Luciano Mattuella (*)

Sempre fui assombrado pelas simetrias.

Costumam me produzir encanto as mais variadas formas de paralelismo: a árvore cujos galhos formam um círculo, as ruas asfaltadas com esmero, a linha reta que demarca o encontro entre dois volumes d’água, as histórias que se alinham em seus detalhes, a altura na face em que os olhos se distanciam um do outro… Sim, encanto. Por outro lado, há algo profundamente aterrador na simetria. O mundo de verdade não se desenha no perfeito paralelismo: os galhos das árvores se despedem do tronco a distâncias diversas, há sempre uma pedra fora do lugar no meio-fio (aquela que o pneu do carro insiste em encontrar), os corpos (d’água, mas também os outros) conflitam nas suas diferenças, o fim da história sempre deixa uma ponta solta, a face humana é um enigma geométrico – a perfeita beleza é artificial.

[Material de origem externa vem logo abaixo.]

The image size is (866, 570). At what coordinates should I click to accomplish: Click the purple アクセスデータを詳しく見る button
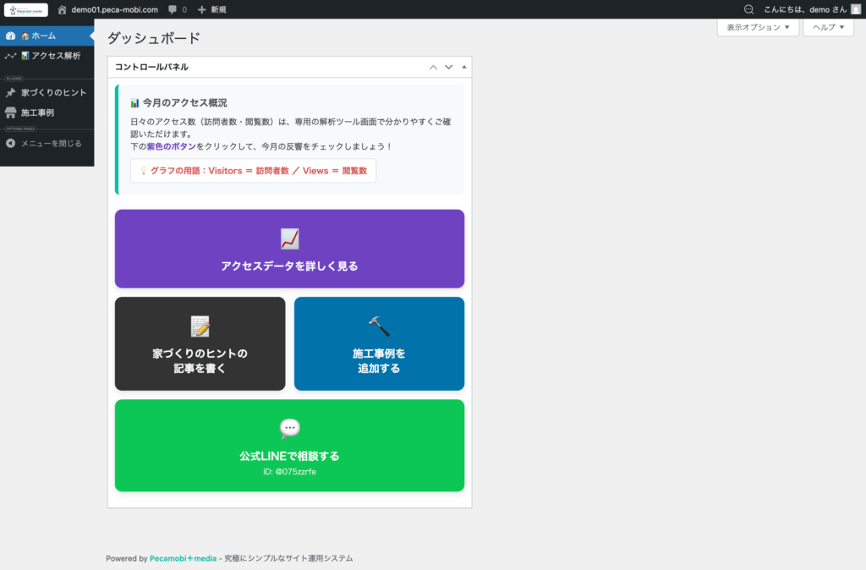tap(289, 249)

Esse terrível apaixonamento pela simetria talvez seja herança de meu pai. Lembro que ele tinha um pequeno cacoete, desses que julgamos passar despercebidos para os outros: volta e meia ele batia levemente o polegar em uma mesa ou braço de cadeira – pouco depois, fazia o mesmo com o polegar da outra mão. Havia uma certa constância que me agradava nisso: sempre que um polegar encontrava a superfície, eu sabia que logo o outro faria o mesmo. Como uma predestinação ou uma lei singela e particular: os polegares devem agir em espelho. O simétrico passa a falsa ilusão de controle sobre o mundo. É também a verbalidade em que se conjugam as verdades científicas: a solução do problema é simétrica ao seu enunciado. Não há tempo na simetria, nada muda: eterna repetição de um mesmo verso. A simetria é uma das formas seculares do juízo final.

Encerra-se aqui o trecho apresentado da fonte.